Между тем откуда-то притащили мешок картофеля и, не надеясь на успех, стали варить эти сухожилия и кости, в то время как рядом, у малой кухни, повар в полном отчаянии стряпал офицерский обед из кусков этого скелета.
Несчастная корова, если можно так назвать это редкое явление природы, надолго запомнилась всем, и можно почти с уверенностью сказать, что, если бы перед сражением у Сокаля командиры напомнили солдатам о лисковецкой корове, вся одиннадцатая рота со страшным ревом и яростью бросилась бы на неприятеля в штыки.
Корова оказалась такой бессовестной, что даже супа из нее не удалось сварить: чем больше варилось мясо, тем крепче оно держалось на костях, образуя с ними единое целое, закостенелое, как бюрократ, проводящий всю жизнь среди канцелярских бумаг и питающийся только «делами».
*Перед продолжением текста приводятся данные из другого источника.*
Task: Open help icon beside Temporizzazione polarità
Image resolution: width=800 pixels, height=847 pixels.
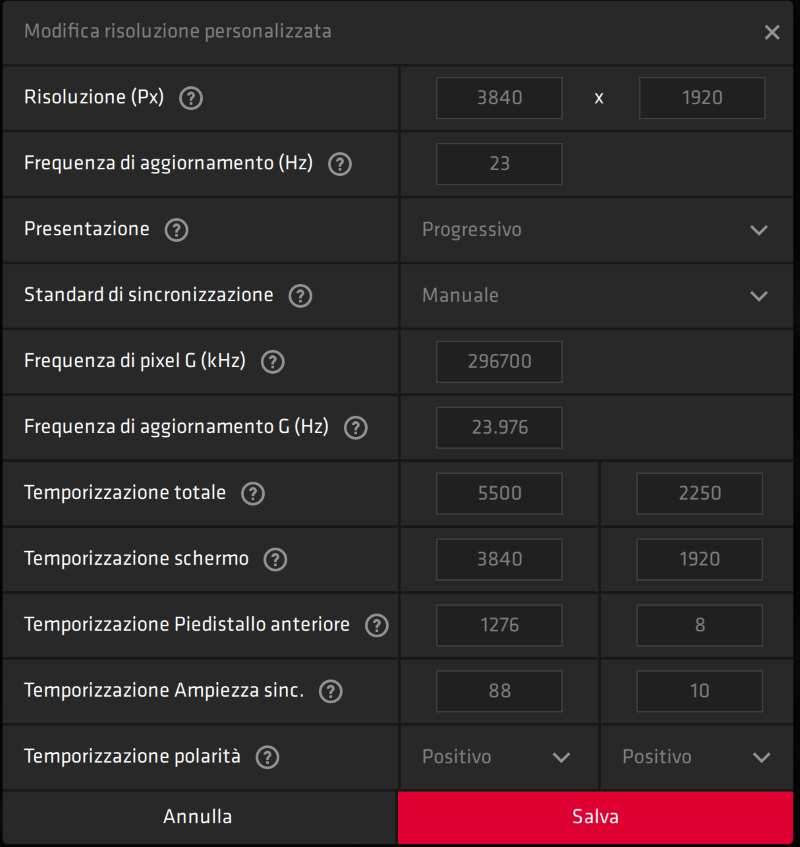Action: pyautogui.click(x=267, y=757)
Швейк, в качестве курьера поддерживавший постоянную связь между штабом и кухней, чтобы установить, когда мясо будет сварено, доложил наконец поручику Лукашу:
— Господин обер-лейтенант, из коровы уже получился фарфор. У этой коровы такое твердое мясо, что им можно резать стекло. Повар Павличек, попробовав вместе с Балоуном мясо, сломал себе передний зуб, а Балоун — задний коренной.
Балоун с серьезным видом стал перед поручиком Лукашем и, заикаясь, подал ему свой сломанный зуб, завернутый в «Лурдскую песню».
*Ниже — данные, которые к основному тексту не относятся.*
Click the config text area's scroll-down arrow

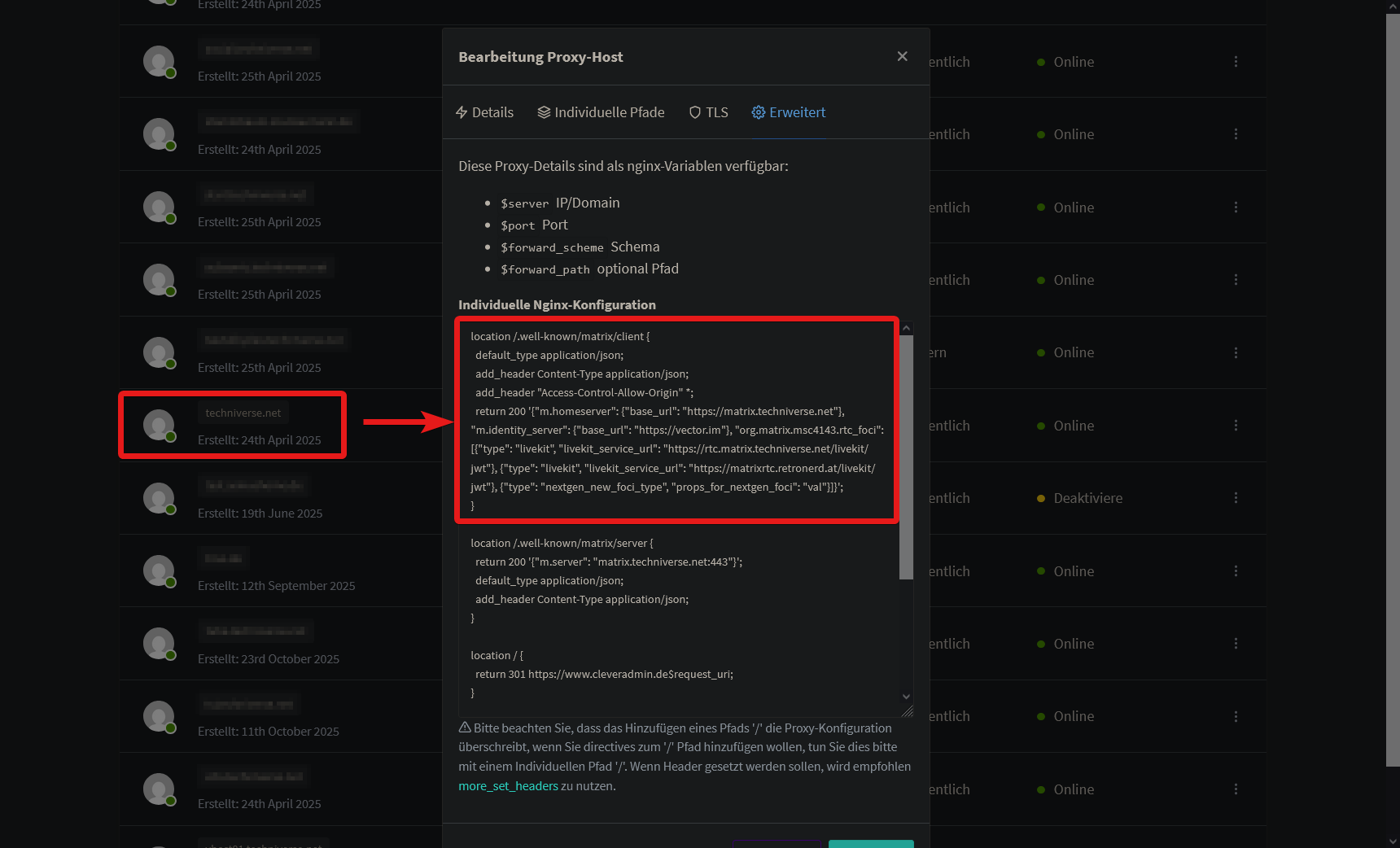(906, 697)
— Осмелюсь доложить, господин обер-лейтенант, я сделал все, что мог. Этот зуб я сломал об офицерский обед, когда мы вместе с поваром попробовали, нельзя ли из мяса приготовить бифштекс.
При этих его словах с кресла у окна поднялась мрачная фигура.
Это был подпоручик Дуб, которого санитарная двуколка привезла совершенно разбитым.
— Прошу соблюдать тишину, — произнес он голосом, полным отчаяния, — мне дурно!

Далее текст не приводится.